Auch Fotos oder Videos, die auf dem Smartphone gespeichert sind, können auf dem Display in der Mittelkonsole angeschaut werden, allerdings nur bei stehendem Fahrzeug. Die Freisprechfunktion wird – solange es noch keine Spracherkennung gibt – direkt über den Touchscreen bedient. Dazu muss man nur auf dem Touchscreen einen Namen aus dem Adressbuch wählen, welches vom Smartphone übernommen wird. Dann noch den virtuellen "Anruf"-Button drücken und man kann über Mikrofon und Fahrzeuglautsprecher telefonieren. Auch hier wieder dasselbe Prinzip: Per Touchscreen lassen sich die Infotainment-Funktionen bedienen, die eigentlich auf dem Smartphone liegen.
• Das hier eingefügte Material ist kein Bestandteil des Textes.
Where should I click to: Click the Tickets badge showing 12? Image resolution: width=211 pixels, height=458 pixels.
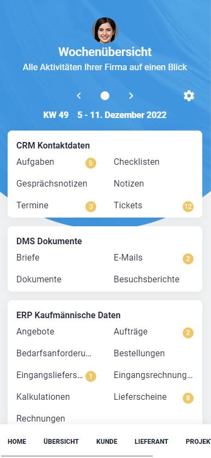[188, 207]
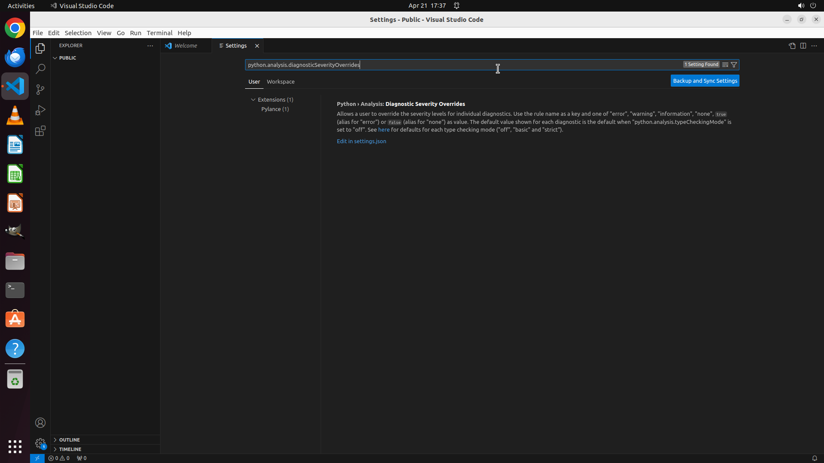Open the Search view in activity bar
The image size is (824, 463).
point(40,69)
Tatsächlich geht IntelliLink sogar über das Infotainment hinaus: Die Insassen können 23 verschiedene Bediensprachen einstellen, zudem erhält auch Informationen zu Klimaanlage, Parkpilot und Parkassistent auf dem Sieben-Zoll-Monitor.

Preiswürdig

Was das IntelliLink-System derzeit zu etwas Besonderem macht, ist die große Funktionsvielfalt zu einem wirklich günstigen Preis. Nun könnte man bemängeln, dass dies auch keine große Kunst ist, denn es handelt es sich eigentlich nur um einen Kleincomputer mit großem Bildschirm. Die Funktionen sind doch ohnehin nur prgrammiert und die Schnittstellen standardisiert. Das mag sein. Doch man darf fragen, warum andere Hersteller kein so preisgünstiges System anbieten, das noch dazu mit allen gängigen Smartphone-Typen klarkommt. Wir würden uns vielleicht noch eine externe GSM-Antenne wünschen, um den Empfang bei der Datenübertragung zu verbessern, denn die Bedeutung von Breitband-Verbindungen wird weiter zunehmen.

Software senkt den Preis

Dennoch empfinden wir das IntelliLink-System als derzeit interessantestes Angebot im Kleinwagensegment, zumal auch Käufer bedient werden, für die ganz klassisch die Musik im Vordergrund steht: Sie bekommen für weitere 400 Euro ein Sound-System von Infiniti dazu, das acht Lautsprecher hat, darunter ein Subwoofer im Kofferraum. Der Preisverfall der Lautsprecher ist naturgemäß nicht so ausgeprägt wie beim IntelliLink-System, das vom Tuner einmal abgesehen praktisch komplett aus Software aufgebaut ist. Insofern ist die Preisgestaltung von Opel durchaus ein Weckruf für andere Hersteller: Mehr als 300 Euro muss es wirklich nicht kosten, danke.